_Your assignment_. Here are some records; quote them exactly, leaving out the pictures.

------------

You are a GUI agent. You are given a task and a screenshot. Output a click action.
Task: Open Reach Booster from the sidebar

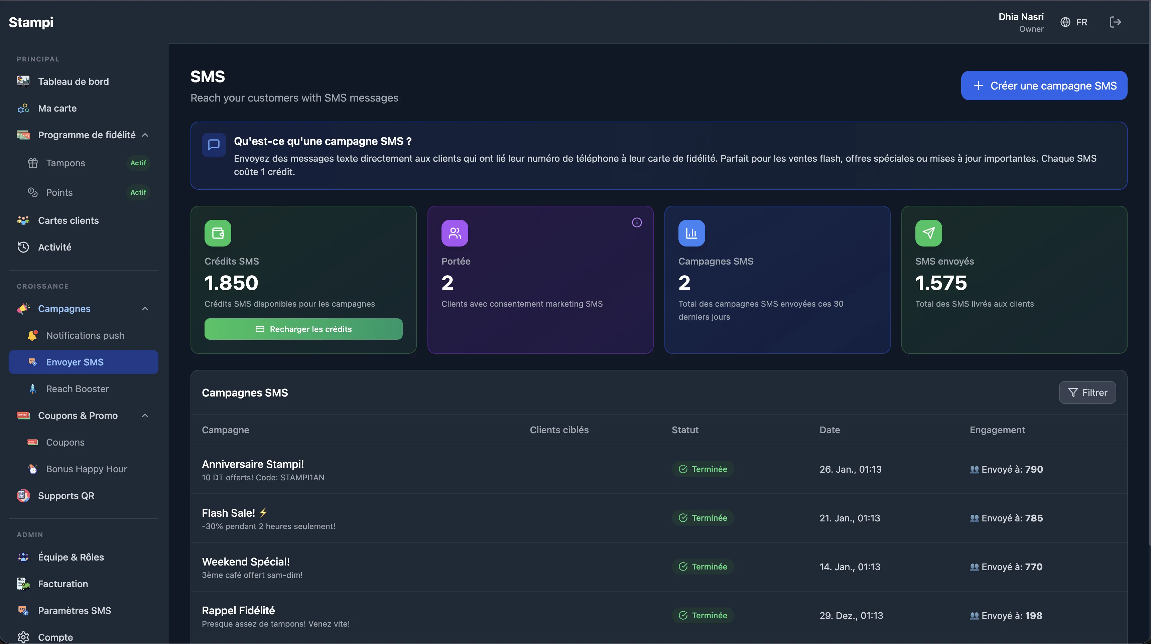tap(77, 389)
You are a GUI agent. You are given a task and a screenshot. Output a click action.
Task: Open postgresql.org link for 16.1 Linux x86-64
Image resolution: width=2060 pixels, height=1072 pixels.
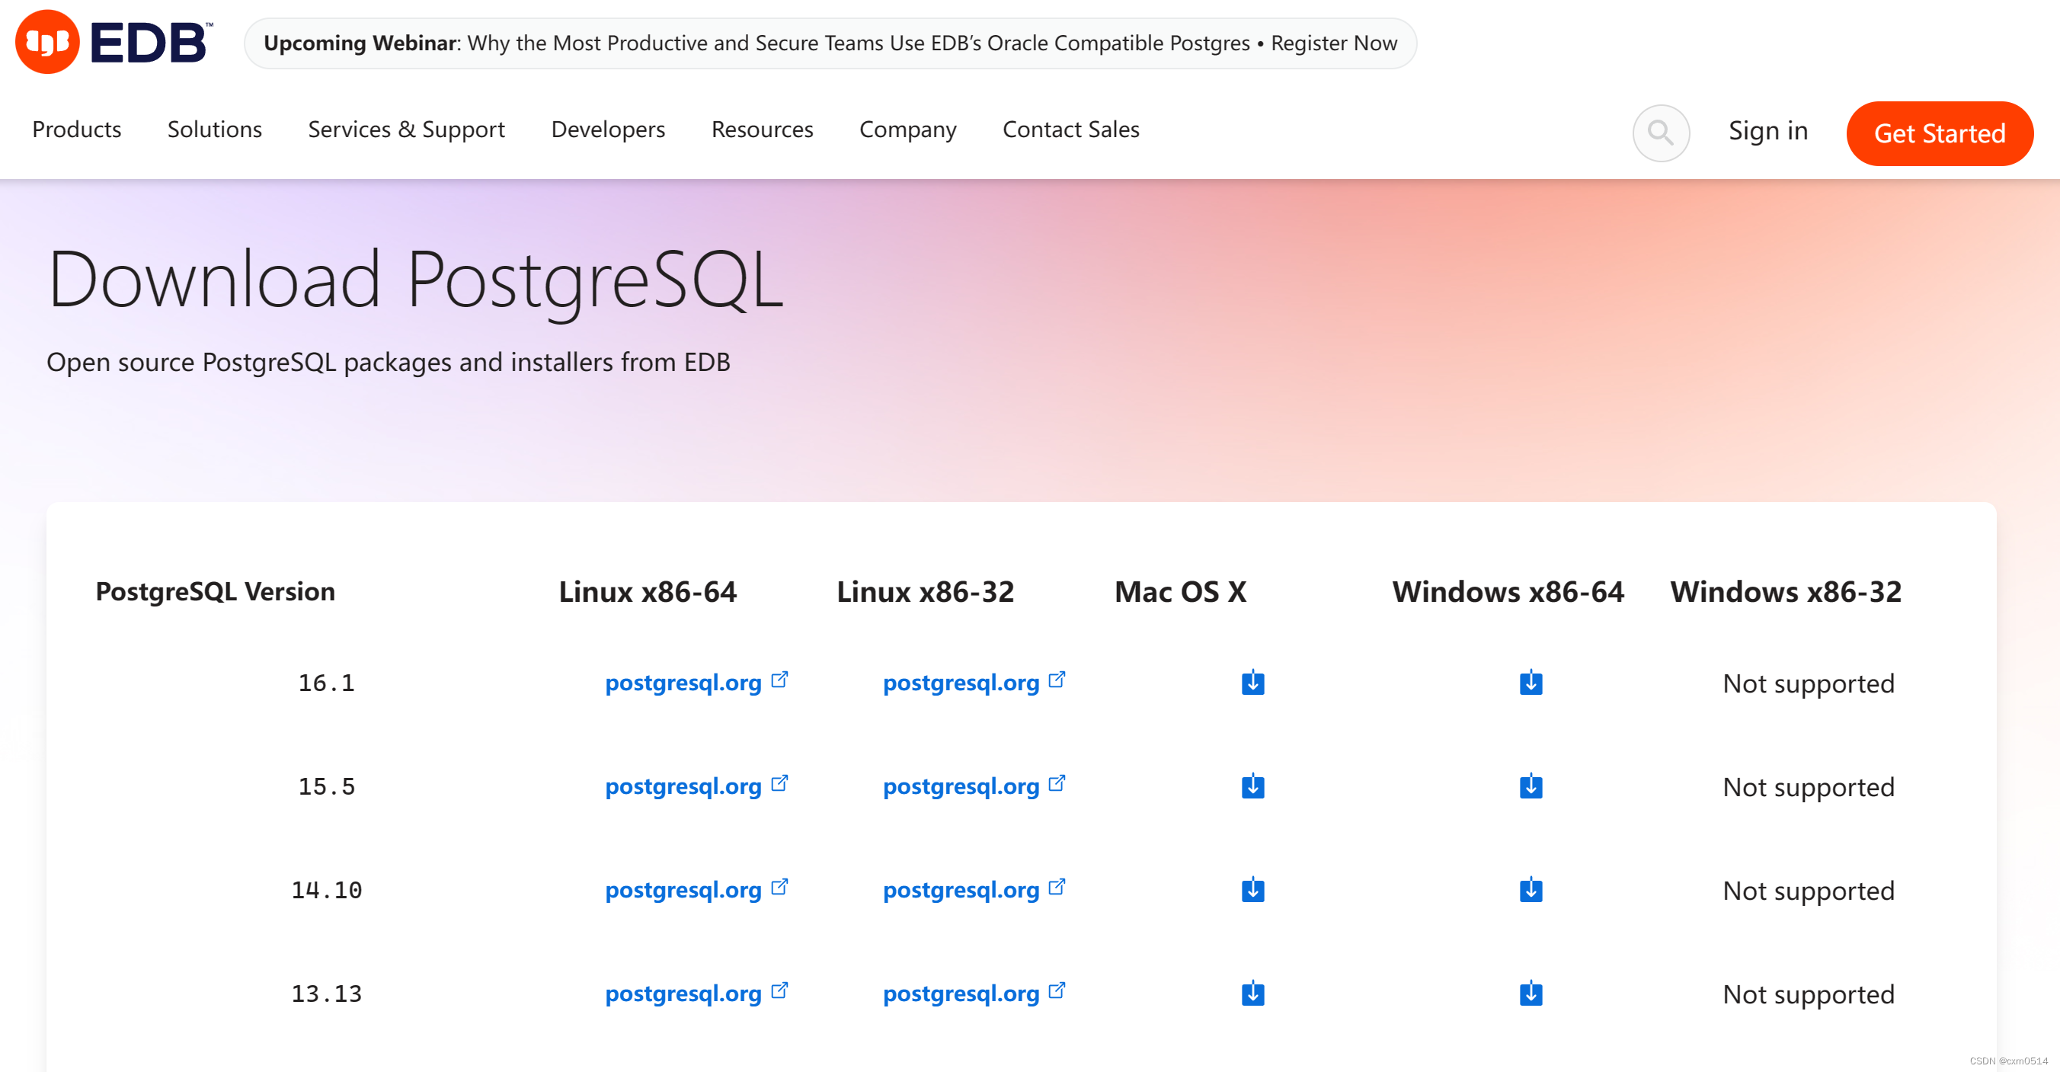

------------

_Answer area_.
You are a GUI agent. You are given a task and a screenshot. Output a click action.
Task: Open Reach Booster from the sidebar

tap(77, 389)
You are a GUI agent. You are given a task and a screenshot. Output a click action.
Task: Open postgresql.org link for 16.1 Linux x86-64
Image resolution: width=2060 pixels, height=1072 pixels.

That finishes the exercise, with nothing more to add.